[[ Source records open ]]
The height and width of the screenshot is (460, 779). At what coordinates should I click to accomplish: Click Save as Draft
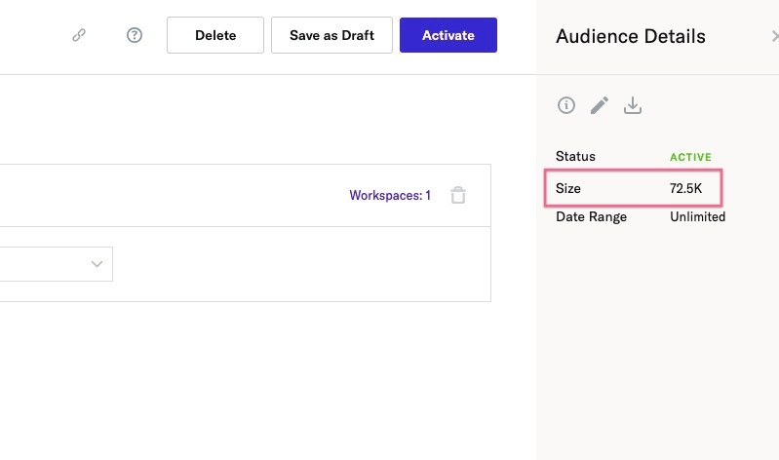point(331,35)
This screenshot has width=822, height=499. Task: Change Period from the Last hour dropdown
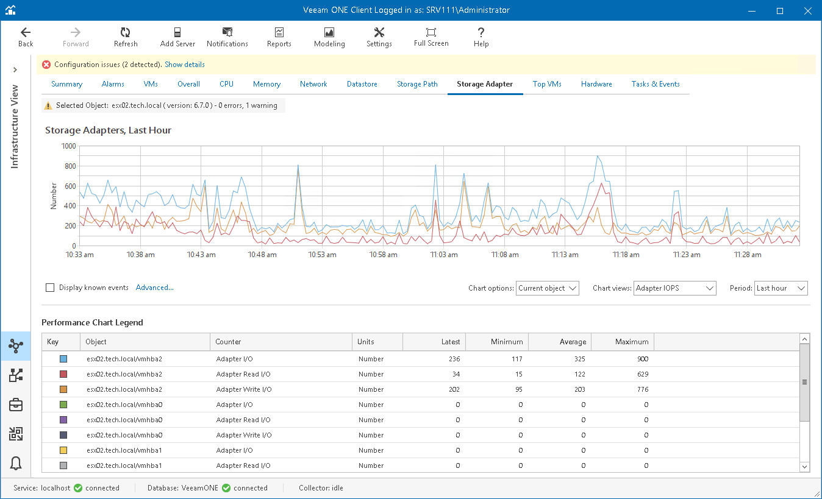(781, 288)
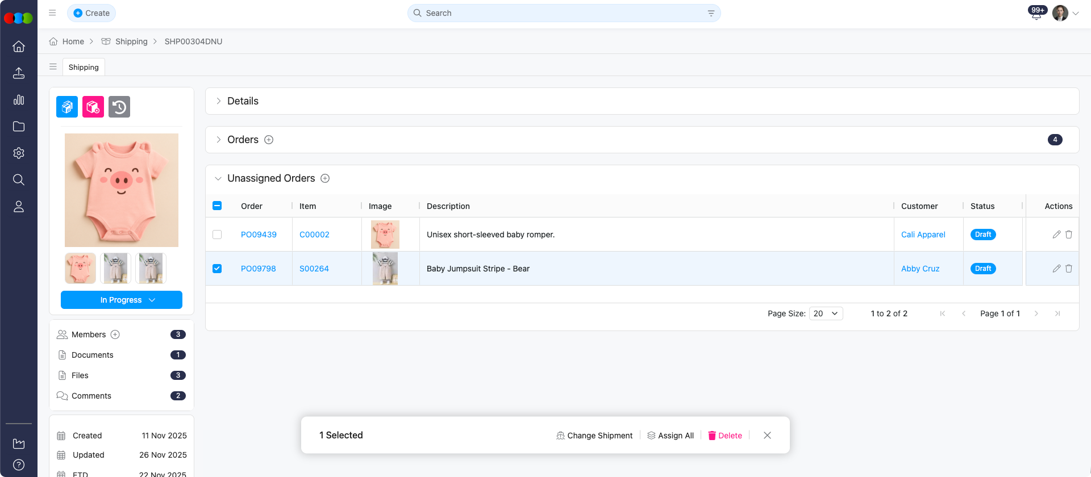Click edit pencil for order PO09439
1091x477 pixels.
[x=1056, y=235]
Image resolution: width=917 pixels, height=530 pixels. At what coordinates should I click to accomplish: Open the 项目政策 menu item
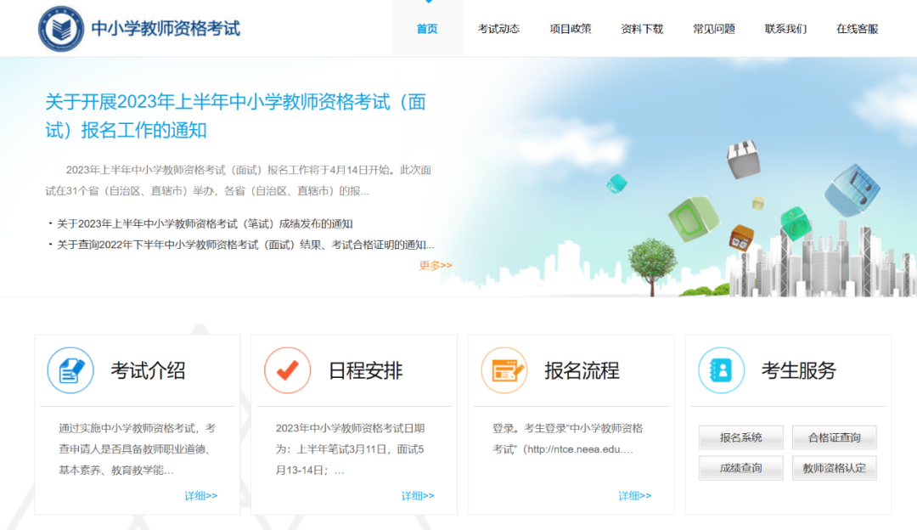[x=570, y=28]
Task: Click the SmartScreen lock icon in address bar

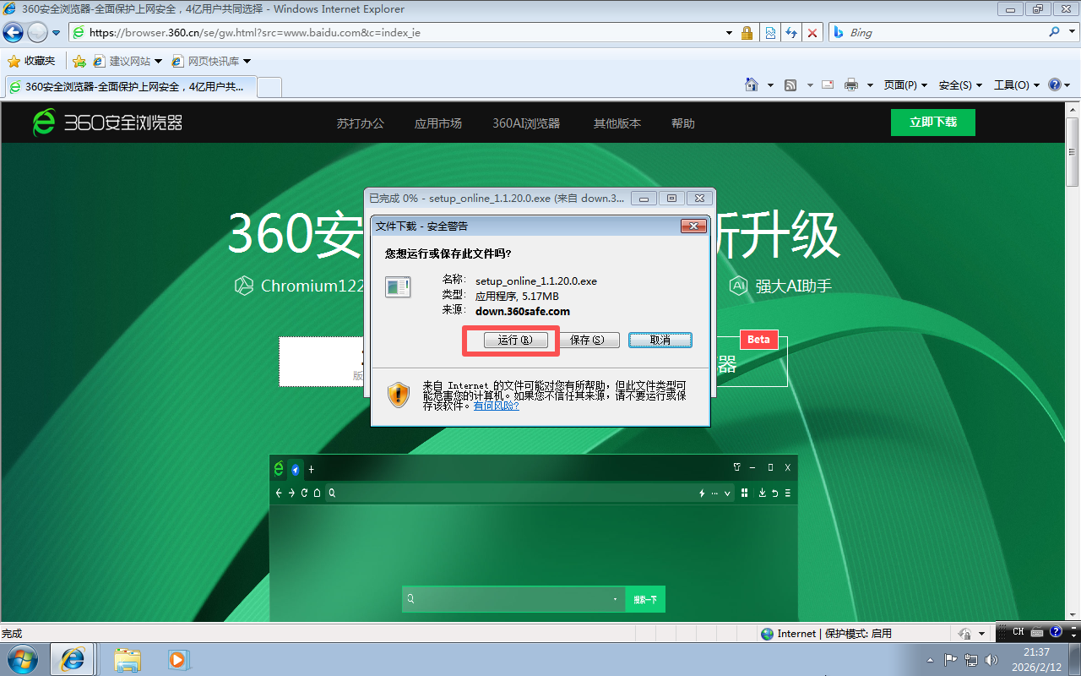Action: point(747,32)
[[ Source records closed ]]
| Problem statement |
I'd like every record above written out again exactly, without the pictures.

| Your solution |
The height and width of the screenshot is (460, 779). At what coordinates should I click to accomplish: Click Save as Draft
point(331,35)
This screenshot has width=822, height=499. Task: Change Period from the Last hour dropdown
(781, 288)
Click edit pencil for order PO09439
1091x477 pixels.
[x=1056, y=235]
Image resolution: width=917 pixels, height=530 pixels. At what coordinates should I click to accomplish: Open the 项目政策 menu item
[x=570, y=28]
Task: Click the SmartScreen lock icon in address bar

Action: point(747,32)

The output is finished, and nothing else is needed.